I hadn’t really thought about agency names for a while, so looking at that chart reminded me about all the fuss over Mother’s nomenclature. Back in the mid-nineties, when Mother was born, we all had a big laugh at an agency calling itself something other than the names of the founders. What tits these Mother people are! we guffawed as the siren notes of Roll With It wafted through the stench of stale Stella. Obviously since then we’ve stopped laughing at non-name names and embraced them with nary a raised eyebrow, an occurrence that is thanks in no small part to the massive success of the aforementioned Mother.

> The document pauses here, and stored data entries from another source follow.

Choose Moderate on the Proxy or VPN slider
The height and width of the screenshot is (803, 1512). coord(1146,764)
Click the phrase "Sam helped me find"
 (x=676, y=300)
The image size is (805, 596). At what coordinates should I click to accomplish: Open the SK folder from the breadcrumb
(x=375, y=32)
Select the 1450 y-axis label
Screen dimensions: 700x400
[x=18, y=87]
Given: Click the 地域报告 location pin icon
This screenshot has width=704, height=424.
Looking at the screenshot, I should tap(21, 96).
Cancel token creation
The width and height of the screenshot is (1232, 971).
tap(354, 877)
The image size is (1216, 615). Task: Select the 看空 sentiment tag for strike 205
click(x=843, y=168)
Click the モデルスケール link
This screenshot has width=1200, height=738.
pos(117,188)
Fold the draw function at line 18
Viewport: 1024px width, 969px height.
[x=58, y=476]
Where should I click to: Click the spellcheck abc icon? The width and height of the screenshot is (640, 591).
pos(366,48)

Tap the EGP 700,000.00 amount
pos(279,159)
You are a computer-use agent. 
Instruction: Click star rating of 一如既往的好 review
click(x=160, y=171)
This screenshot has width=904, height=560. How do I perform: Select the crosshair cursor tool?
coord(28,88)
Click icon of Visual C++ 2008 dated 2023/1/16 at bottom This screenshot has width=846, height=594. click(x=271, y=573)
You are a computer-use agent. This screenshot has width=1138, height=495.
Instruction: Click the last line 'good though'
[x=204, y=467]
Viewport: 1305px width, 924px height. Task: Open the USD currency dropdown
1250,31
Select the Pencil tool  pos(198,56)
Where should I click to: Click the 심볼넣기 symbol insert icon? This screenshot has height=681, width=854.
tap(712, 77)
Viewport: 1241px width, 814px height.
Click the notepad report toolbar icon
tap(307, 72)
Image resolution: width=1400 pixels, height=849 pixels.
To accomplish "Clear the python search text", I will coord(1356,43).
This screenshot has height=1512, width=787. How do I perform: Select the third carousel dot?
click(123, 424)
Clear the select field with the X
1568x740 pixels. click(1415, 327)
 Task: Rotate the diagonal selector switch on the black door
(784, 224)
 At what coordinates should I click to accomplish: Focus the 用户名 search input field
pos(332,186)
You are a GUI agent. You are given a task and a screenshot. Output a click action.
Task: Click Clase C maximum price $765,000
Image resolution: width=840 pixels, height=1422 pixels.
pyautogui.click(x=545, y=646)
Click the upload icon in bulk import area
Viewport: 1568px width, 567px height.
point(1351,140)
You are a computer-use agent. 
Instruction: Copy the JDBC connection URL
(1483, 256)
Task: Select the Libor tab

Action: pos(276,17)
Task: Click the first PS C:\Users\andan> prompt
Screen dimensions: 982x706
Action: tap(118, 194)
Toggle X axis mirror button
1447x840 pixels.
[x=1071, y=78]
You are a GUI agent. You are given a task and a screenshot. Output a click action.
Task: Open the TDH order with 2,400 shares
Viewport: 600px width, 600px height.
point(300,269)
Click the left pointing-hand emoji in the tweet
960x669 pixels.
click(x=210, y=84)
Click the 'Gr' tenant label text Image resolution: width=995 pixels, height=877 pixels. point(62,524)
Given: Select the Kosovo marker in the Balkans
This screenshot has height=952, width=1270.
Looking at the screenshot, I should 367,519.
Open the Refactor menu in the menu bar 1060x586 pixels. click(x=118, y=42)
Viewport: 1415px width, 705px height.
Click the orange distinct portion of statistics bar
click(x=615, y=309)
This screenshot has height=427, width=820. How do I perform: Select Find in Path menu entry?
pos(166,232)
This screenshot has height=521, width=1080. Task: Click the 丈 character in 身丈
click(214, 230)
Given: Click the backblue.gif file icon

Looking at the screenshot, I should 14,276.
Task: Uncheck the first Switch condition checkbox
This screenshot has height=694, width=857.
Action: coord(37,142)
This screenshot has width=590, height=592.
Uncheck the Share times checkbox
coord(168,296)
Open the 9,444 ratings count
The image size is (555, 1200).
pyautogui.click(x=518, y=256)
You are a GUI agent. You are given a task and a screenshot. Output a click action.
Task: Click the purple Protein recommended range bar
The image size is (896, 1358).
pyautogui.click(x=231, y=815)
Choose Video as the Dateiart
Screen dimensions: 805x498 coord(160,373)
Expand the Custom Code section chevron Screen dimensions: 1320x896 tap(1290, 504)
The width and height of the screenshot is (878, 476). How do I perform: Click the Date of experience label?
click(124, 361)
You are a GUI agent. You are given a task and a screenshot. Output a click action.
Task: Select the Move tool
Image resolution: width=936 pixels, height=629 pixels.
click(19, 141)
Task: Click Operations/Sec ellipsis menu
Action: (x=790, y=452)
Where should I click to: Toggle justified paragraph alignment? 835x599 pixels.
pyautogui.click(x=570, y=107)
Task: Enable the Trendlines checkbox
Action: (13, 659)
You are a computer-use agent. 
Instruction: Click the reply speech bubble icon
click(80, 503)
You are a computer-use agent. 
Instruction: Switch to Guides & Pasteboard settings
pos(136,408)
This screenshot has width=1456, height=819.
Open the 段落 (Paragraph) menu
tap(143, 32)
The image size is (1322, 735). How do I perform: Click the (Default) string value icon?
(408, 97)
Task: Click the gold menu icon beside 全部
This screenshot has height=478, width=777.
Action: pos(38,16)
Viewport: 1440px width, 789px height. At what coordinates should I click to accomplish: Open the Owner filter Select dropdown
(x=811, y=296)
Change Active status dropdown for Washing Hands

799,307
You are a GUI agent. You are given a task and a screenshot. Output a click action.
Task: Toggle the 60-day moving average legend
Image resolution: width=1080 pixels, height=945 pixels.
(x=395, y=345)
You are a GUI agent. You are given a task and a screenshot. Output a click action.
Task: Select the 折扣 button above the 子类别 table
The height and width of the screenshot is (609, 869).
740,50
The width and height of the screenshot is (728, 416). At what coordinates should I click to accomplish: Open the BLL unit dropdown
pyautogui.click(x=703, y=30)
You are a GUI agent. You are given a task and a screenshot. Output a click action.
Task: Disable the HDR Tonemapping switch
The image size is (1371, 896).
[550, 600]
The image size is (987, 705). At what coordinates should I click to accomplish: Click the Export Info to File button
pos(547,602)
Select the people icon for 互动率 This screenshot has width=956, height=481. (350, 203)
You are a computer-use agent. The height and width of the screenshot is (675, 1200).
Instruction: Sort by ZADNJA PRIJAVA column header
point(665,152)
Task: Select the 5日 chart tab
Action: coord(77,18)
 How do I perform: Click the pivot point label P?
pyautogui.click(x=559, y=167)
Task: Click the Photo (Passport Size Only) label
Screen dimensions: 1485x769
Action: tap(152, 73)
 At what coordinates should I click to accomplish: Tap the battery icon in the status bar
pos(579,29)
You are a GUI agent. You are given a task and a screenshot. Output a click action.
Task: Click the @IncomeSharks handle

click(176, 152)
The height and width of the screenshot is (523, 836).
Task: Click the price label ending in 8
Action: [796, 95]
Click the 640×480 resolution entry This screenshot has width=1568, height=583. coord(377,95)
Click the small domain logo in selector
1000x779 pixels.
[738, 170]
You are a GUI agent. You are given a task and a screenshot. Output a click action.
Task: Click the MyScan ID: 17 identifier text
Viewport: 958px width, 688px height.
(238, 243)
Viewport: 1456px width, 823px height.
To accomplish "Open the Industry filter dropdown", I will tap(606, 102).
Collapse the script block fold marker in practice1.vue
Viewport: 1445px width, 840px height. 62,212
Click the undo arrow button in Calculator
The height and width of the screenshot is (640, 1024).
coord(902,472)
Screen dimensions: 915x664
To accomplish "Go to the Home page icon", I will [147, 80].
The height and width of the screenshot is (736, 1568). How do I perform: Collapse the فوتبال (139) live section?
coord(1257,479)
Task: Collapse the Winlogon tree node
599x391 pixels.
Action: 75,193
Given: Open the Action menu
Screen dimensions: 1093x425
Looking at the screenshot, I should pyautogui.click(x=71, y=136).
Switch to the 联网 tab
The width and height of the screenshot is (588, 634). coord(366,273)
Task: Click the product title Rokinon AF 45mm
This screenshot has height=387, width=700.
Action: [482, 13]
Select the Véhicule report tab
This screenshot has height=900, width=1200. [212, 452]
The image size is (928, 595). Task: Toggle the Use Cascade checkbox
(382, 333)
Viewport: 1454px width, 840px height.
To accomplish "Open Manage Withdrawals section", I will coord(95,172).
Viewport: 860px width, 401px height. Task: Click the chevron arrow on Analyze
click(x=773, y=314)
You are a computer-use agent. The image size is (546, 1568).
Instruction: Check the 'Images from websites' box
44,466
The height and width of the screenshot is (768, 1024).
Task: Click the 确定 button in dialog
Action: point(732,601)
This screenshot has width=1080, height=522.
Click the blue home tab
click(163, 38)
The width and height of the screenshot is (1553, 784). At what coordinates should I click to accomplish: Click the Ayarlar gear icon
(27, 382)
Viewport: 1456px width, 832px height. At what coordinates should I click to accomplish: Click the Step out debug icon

Now agencies (particularly those started by a couple of digi no-marks whose names mean nothing to anyone other than their immediate family) have fully embraced the opportunity to think of a word that sums them up, or doesn’t sum them up, or sounds nice, or sounds fucking stupid, leaving us with the reverse situation where the trio of names has become a decidedly odd way to top the agency stationery. Look at Adam and Eve, an agency that could quite reasonably been called Priest and the other two whose names I’ve forgotten (Golding, maybe?), but instead they went biblical on our asses and I still don’t know/care why they chose those particular words (why not Sodom and Gomorrah? Cain and Abel? Jesus and Barrabas?), but it’s worked, and there they are shoving poor old Doyle, Dane and Bernbach to the right hand side of the little plaque outside the office.
I can tell you from the one opportunity I had to name an agency that possibly less goes into it than you might have thought. We were given a few days to name what became Lunar BBDO and we went through everything from Cream to The House (an early press release had us named The House before some other company in the world of media told us we couldn’t use it. That’s the real problem: all the good names have been taken. I think Cream had also gone). Lunar was a last minute suggestion that we all liked, then like any good ad agency we post-rationalised the fuck out of it to pretend it was a very deliberate decision (Lunar… tides… change… the influence of the moon… blah blah blah). As time went on we realised it didn’t really matter at all, and as long as you don’t call you place Savile, Glitter and West, no one will really give a shit anyway.
As Jeremy Bullmore has so sagely pointed out on many occasions, things give names meaning, not the other way round. So spend a billionth of a second on the name and the rest of the time on making great work. That way your name will be cool, whatever it is.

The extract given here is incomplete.